It has been an eventful month. On May 1, the congregation of Calvary Church voted unanimously to accept the dismissal terms negotiated with a team from the Presbytery of Southern New England. The following Saturday, presbytery voted unanimously to approve Calvary’s request to be dismissed to ECO: A Covenant Order of Evangelical Presbyterians. The Session is currently working with the presbytery trustees and attorney to finalize the legal agreement. Both Calvary Church and I have been examined and accepted into membership of the North East Presbytery of ECO, pending this final agreement. We are not certain how long it will take to wrap up the details, but hope that it can be concluded by the end of July.
As we draw near to the end of this process, I’ve spent some time pondering what this was all about. Don’t get me wrong, I am not second-guessing the decision. I am absolutely convinced that it was right, and have known for many years that Calvary Church would have to make this move at some point. The question is: “What is God’s purpose in all this?”
The answer I’ve come to is that this was not simply a response to a particular set of issues. It is not about finding a denomination in which we will be more comfortable … it is about being part of a movement which will help encourage and equip Calvary Church in carrying out the call and mission that God has set before us. How will this help?
First, the mission of ECO is closely aligned with that of Calvary Church.
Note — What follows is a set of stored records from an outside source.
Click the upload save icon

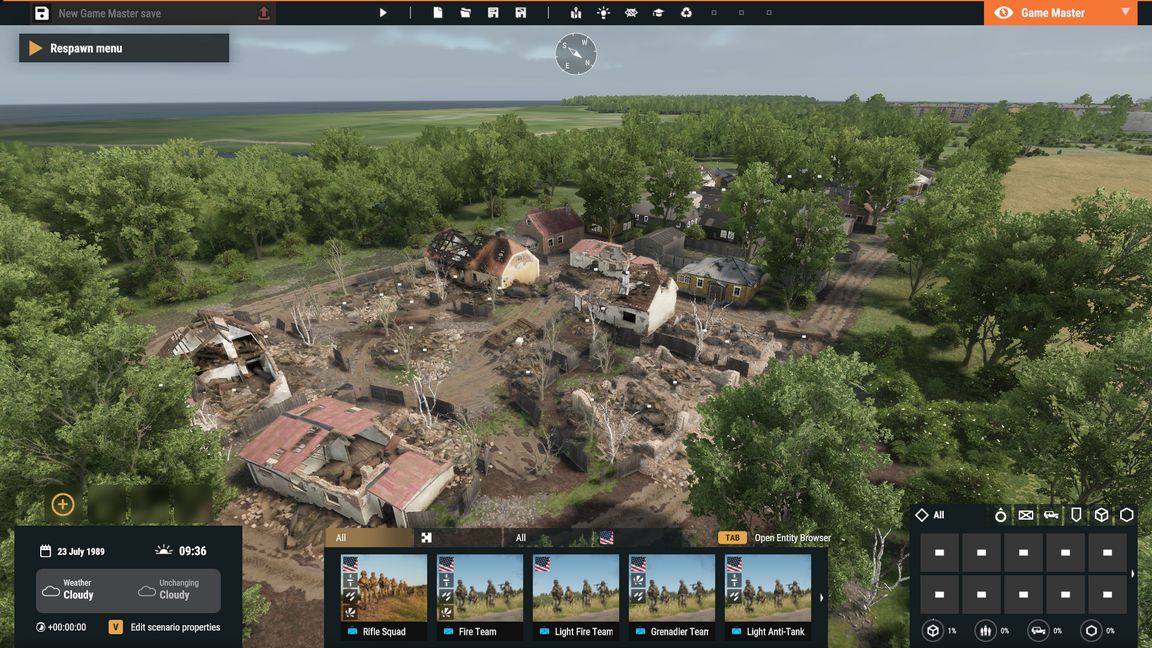tap(264, 13)
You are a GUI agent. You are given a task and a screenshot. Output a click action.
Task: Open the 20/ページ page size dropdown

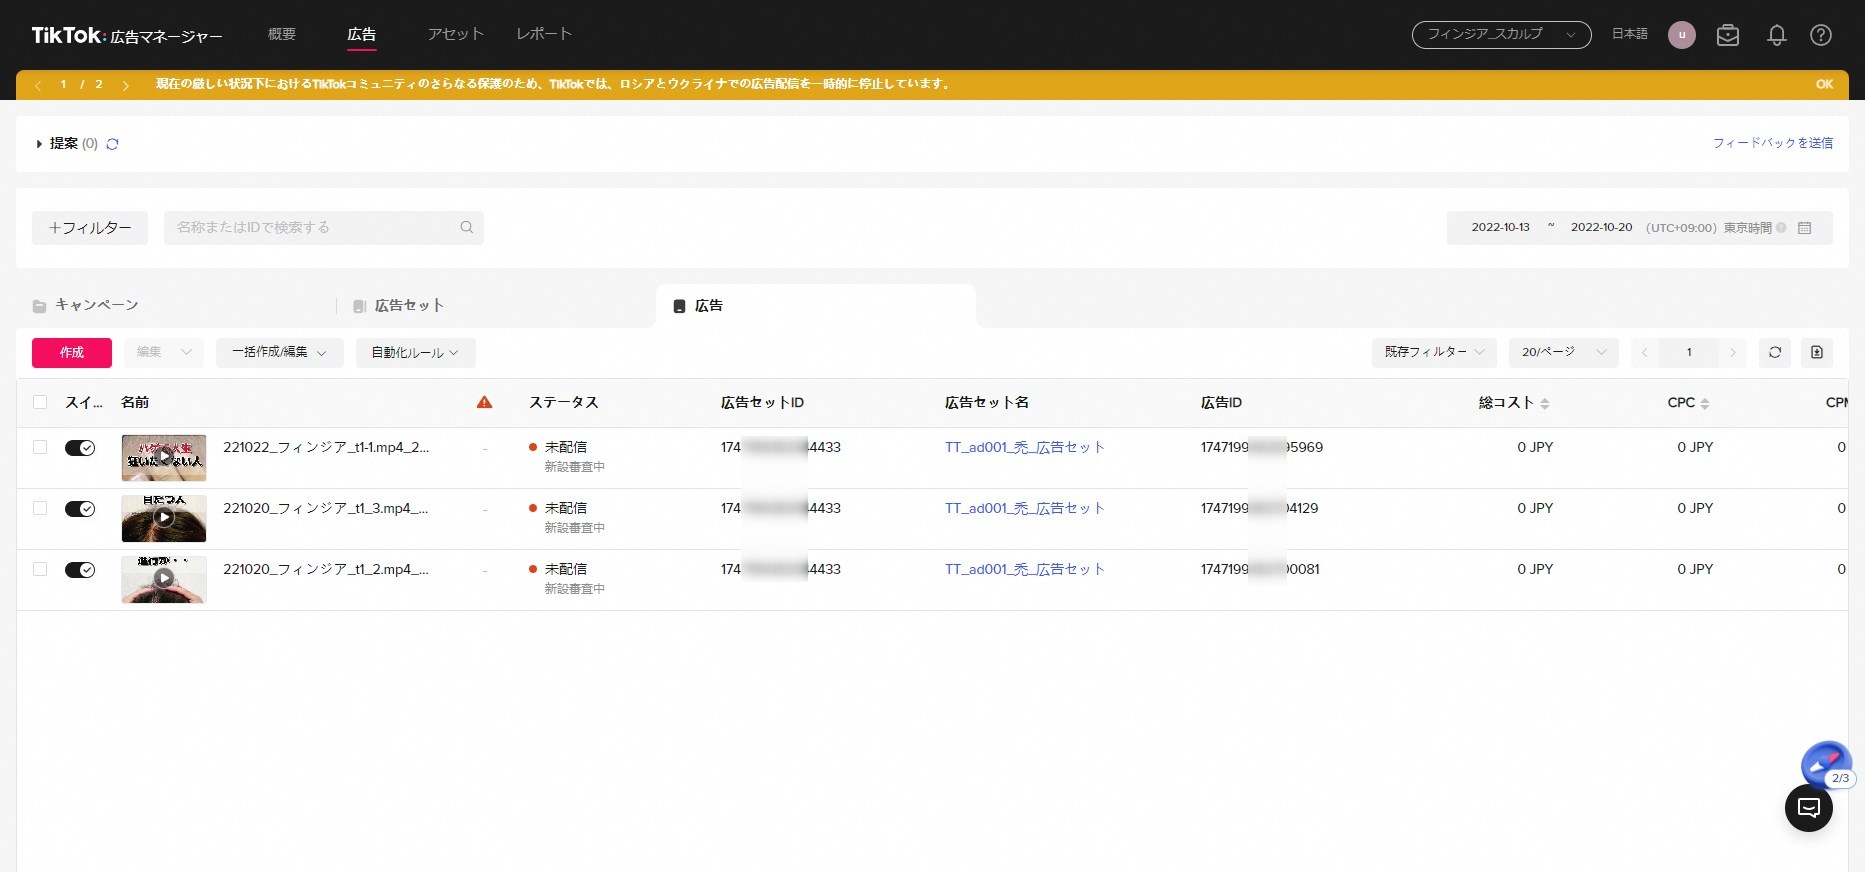click(1562, 352)
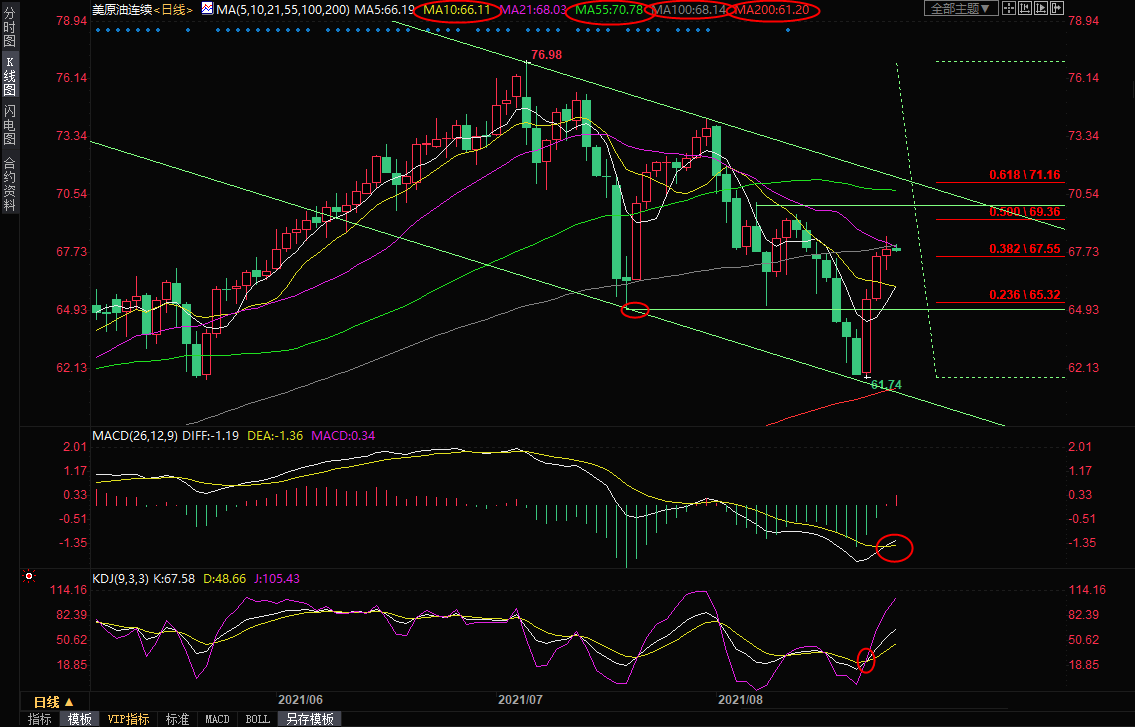The width and height of the screenshot is (1135, 727).
Task: Open the 合约资料 side tab
Action: click(9, 183)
Our vision is to grow as a Christ-centered community committed to loving God, loving others, and making disciples. The stated mission of ECO is to “build flourishing churches that make disciples of Jesus Christ.” The ECO national gathering, which Melissa and I attended in January, was focused on striving toward that goal. Being part of ECO will challenge and encourage Calvary Church as we continue to grow in discipleship.
Second, being only 4 years old, ECO is free to focus on the future rather than perpetuating the past. If the church is to thrive in the coming decades, we need to learn to present the unchanging Gospel in the context of a rapidly changing and increasingly skeptical culture. An attractional model of ministry (if you build it, they will come) is no longer sufficient to sustain a congregation, let alone reach a community. Churches unwilling or unable to change will face steady decline. ECO can be a source of encouragement and resources as we seek to make the changes that will allow us to be effective in the future.
Our dismissal into ECO is not a move to a “safe place” that will allow us to remain comfortable as we are. It is, rather, becoming part of a movement to bring the unchanging Good News of Jesus to a changing world in new and effective ways. And that is exciting!
Through this summer, our sermons will be looking at some of the implications of this for Calvary Church. I ask you to remain faithful in prayer for the completion of the dismissal process, but even more so, for the grace and faith to walk into this new beginning.